Confit Duck Salad

Confit duck on a bed of baby spinach with persimmons, pomegranate, maple pecans, duck cracklins, goat cheese, and bourbon mustard vinaigrette.

Well, this is it, the last post in this week’s series on duck. I decided to do this series because I feel that duck is something people rarely cook at home. Some of this is due to a lack of availability and some to unfamiliarity. Where I live, duck is a hit or miss item at the store. It can be found around the holidays and randomly throughout the year. It is also only available whole. With access limited to whole duck, I had an opportunity to show you a variety of duck recipes and techniques.

I am ending the week with a salad recipe. This salad is a sweet-salty pairing of seasonal fruits and confit duck. It has lots of crunch from the toasted nuts, arils, and cracklins. The bourbon mustard vinaigrette brings all of the fall flavors together in a tasty easy-to-make salad.

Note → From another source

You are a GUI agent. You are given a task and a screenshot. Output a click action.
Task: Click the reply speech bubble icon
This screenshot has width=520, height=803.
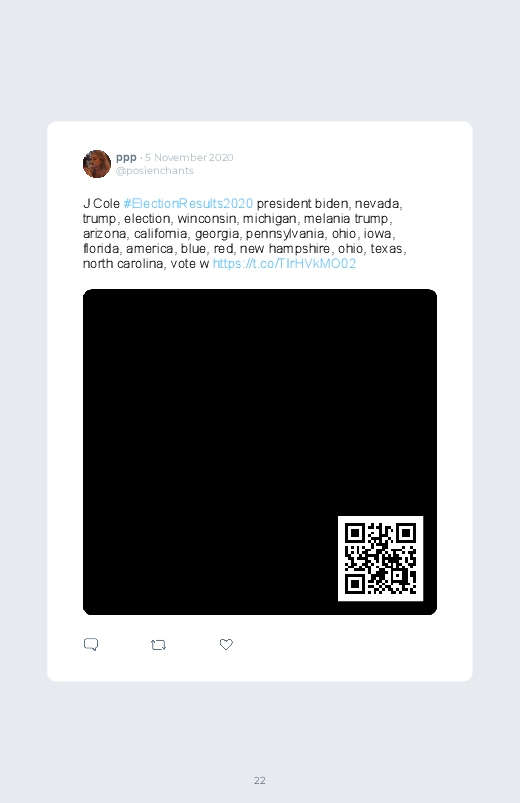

I hope you have enjoyed this series, and it has shown how easy it can be to breakdown and utilize a whole duck!

Confit Duck Salad

Course Main Course, Salad
Total Time 30 minutes
Servings 1

Ingredients

Pecans

  • 1/2 tsp maple syrup
  • 1/8 tsp orange zest
  • 1/4 cup pecans broken
  • 1/16 tsp salt
  • 1/2 tsp brown sugar

Maple Bourbon Vinaigrette

  • 1 tsp maple syrup
  • 1/2 tsp spicy brown mustard
  • 1/4 tsp orange zest
  • 1/2 tsp bourbon
  • 1/4 tsp apple cider vinegar
  • 2 tsp olive oil
  • salt and pepper to taste

Salad

  • 1/2 cup duck confit shredded and warmed
  • 1 cup spinach
  • 1/4 cup pomegranate arils
  • 1/8 cup duck crackling optional
  • 1 persimmon sliced
  • 1 tbsp goat cheese

Instructions

Pecans

  • Preheat the oven to 350 degrees. Mix all ingredients and place on a lined sheet pan. Bake for 8 minutes and cool

Maple Bourbon Vinaigrette

  • Place all ingredients in a jar. Seal with a lid and shake until emulsified.

Salad

  • Place spinach on a plate. Top with duck, pomegranate, persimmon, cracklings, cheese, and pecans. Drizzle with vinaigrette. Season to taste.